Online childhood sexual violence is a universal, borderless crime. We demand action in every country around the world.
We demand a a safe internet, where children and adolescents are secure, protected and free from all forms of sexual violence online.
APRIL 2023 – support our survivor mobilization urging the EU to protect children from sexual violence!
On Tuesday 25 April 2023 join survivors in Brussels and worldwide urging the EU to pass a crucial set of rules that will allow millions of children to thrive both freely AND safely online.
Survivors of childhood sexual violence and leaders of the global Brave Movement will gather with activists and allies outside the EU Parliament on 25 April 2023 – as EU leaders debate crucial aspects of the proposed EU Regulation to prevent and combat child sexual abuse.
Brave will be joined by EU Commissioner for Home Affairs Ylva Johansson, leading the process to pass the Regulation. Survivors are uniting to demand EU leaders be brave and act to protect millions of children at risk from the violence and trauma they faced.
We are asking survivors and allies worldwide to stand in solidarity with the team in Brussels by sharing on Twitter & Instagram why you want the EU to #BeBrave and protect children from sexual violence.

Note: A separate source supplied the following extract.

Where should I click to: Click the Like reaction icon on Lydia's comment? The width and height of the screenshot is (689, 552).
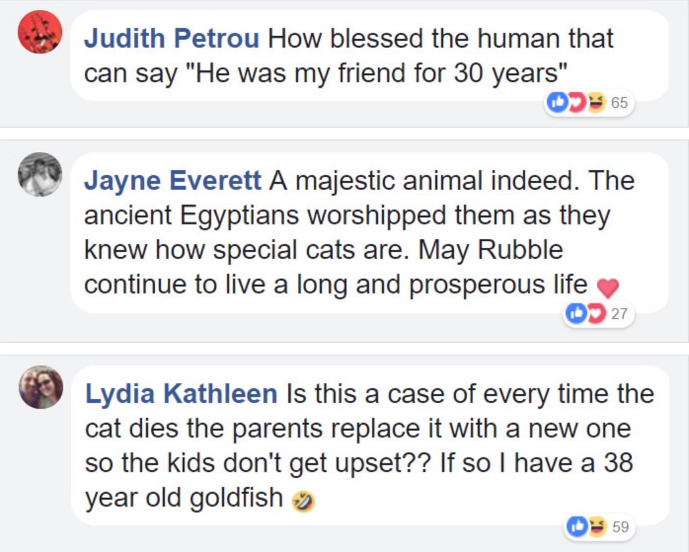tap(576, 526)
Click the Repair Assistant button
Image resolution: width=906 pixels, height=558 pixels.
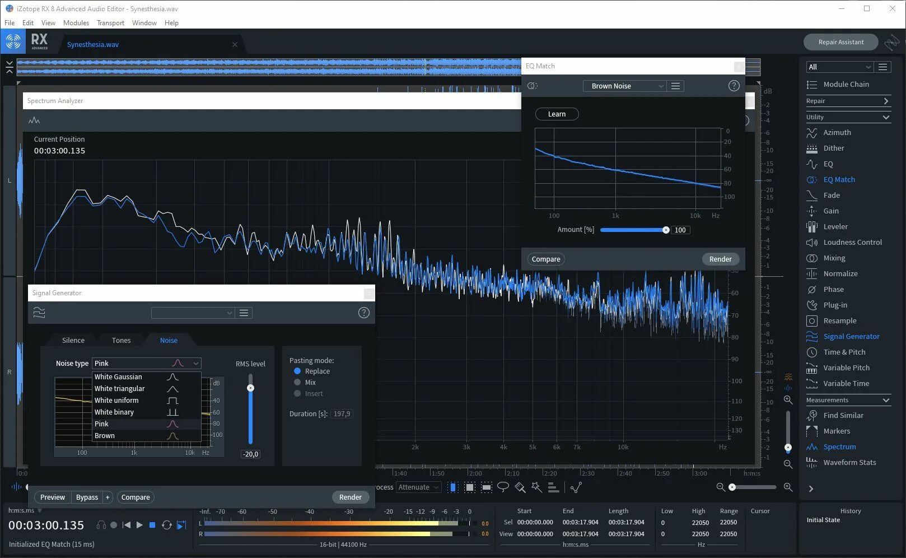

You can find everything you need to join this action in our Brave social media toolkit.
As access to the internet has increased globally, reports of online child sexual violence material have grown exponentially. The number of online sexual exploitation reports rose by 100% from 2019 to 2020. Despite online child sexual violence being prioritized by many countries, there is still significant work to do to ensure greater protection for children online. While 67% of countries have legislation prohibiting the showing or sending of sexually explicit material to a child online, only 35% of countries have specific legislation targeting online grooming.
Many survivors and allies are already mobilizing around this issue. Citizens across the EU have expressed support (68%) for the EU to implement legislation that will keep children safe online and for the use of automated tools to identify child sexual abuse materials..
There is also a clear political appetite. Interpol’s Secretary-General, Jurgen Stock, told the World Economic Forum in Davos that children are at greater risk of online sexual violence than ever before. The G7 interior ministers’ statement in 2022 included a specific mention of the threat the internet poses to children.
Campaigning for a safer internet presents opportunities to discuss prevention of childhood sexual violence both online and offline. Online childhood sexual violence images often depict violence committed by perpetrators in the immediate family circle of the child.
The Brave Movement calls on all technology companies to immediately detect, report, and remove all online childhood sexual violence material.